Adam exhaled slowly, washing his face with his hands. Aaargh, snap out of it! “Great, I’ll just clean up, okay?”
He rooted around in his desk until he found the lighter that he used for his models. Holding the letter over his wastepaper basket, Adam set it on fire. The burning paper made his throat feel as dry as burnt toast. Oh, Mom. What the hell are we going to do?
“Adam?”
“Coming,” he said.
CHAPTER TWENTY-FIVE
The next time they talked, Robyn was on fire. “Okay, this is way past disgusting. You’ve got to tell Chuck. Next week, after Group. You should have told him last week. I’ll stay with you. It will be okay, I promise.”

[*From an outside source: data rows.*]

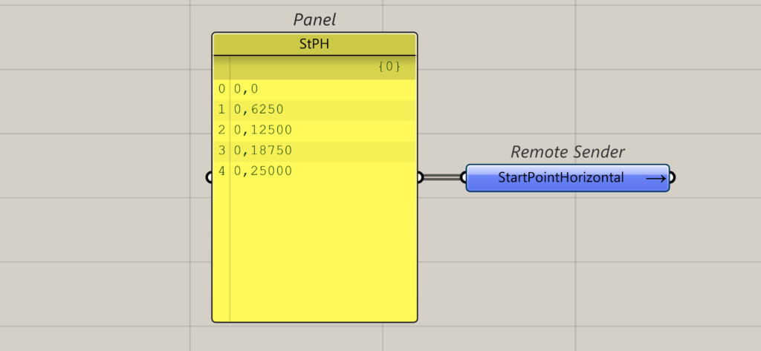The image size is (761, 351).
Task: Click the wire joining Panel and Remote Sender
Action: tap(443, 177)
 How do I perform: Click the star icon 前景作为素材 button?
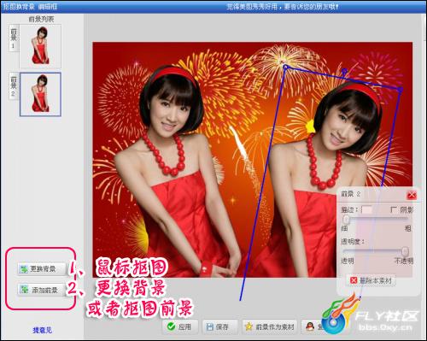point(270,326)
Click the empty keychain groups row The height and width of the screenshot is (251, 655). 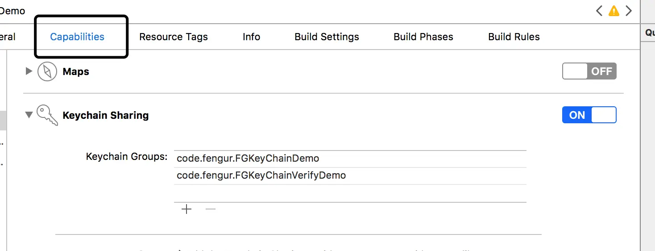point(350,193)
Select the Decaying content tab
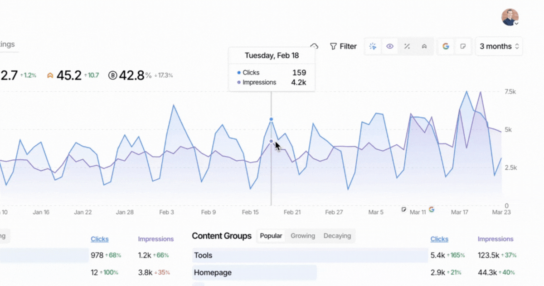Viewport: 544px width, 286px height. (x=337, y=236)
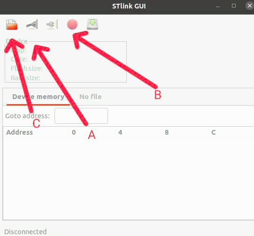Click the red circle toolbar icon
Viewport: 254px width, 236px height.
pyautogui.click(x=72, y=24)
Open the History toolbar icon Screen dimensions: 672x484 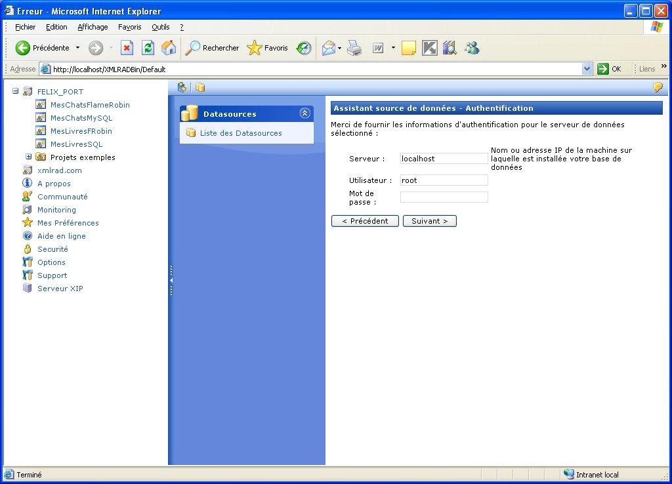[304, 48]
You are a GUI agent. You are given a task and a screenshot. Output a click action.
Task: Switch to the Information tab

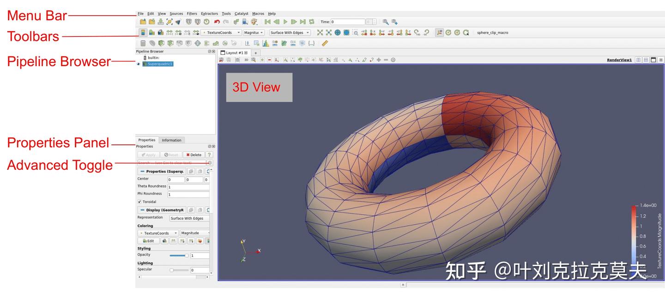click(171, 140)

This was wrong. She was taking care of him. He was supposed to take care of her. That was the plan, and the plan was everything. Adam would get fixed for her, be normal for her, save her.
“You know why I can’t,” he said. “The risks are too … Chuck is a professional and there are, like, rules about reporting and he might have to … My mom knows this stuff, you know.”

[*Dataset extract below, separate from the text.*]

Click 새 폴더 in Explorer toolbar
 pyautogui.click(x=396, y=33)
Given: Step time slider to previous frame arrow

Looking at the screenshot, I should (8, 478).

“Yeah, yeah, I got that, but this has gone way off the road here, Batman. You have to talk.”
“I am talking. I’m talking to you.”
“And that’s brilliant, really, but you still have to—”
“I can’t, Robyn. I just can’t. Look, it’s complicated. You have to trust me on that. It’s not going to happen.”
“Okay, okay. For now. I’m just so worried for you, and her of course, but mainly for you.”
So wrong.
“Hey, no one’s threatening me, right? It’s got nothing to do with me.”
And on they went, hashing it out until it was time for their ritual of who should hang up first.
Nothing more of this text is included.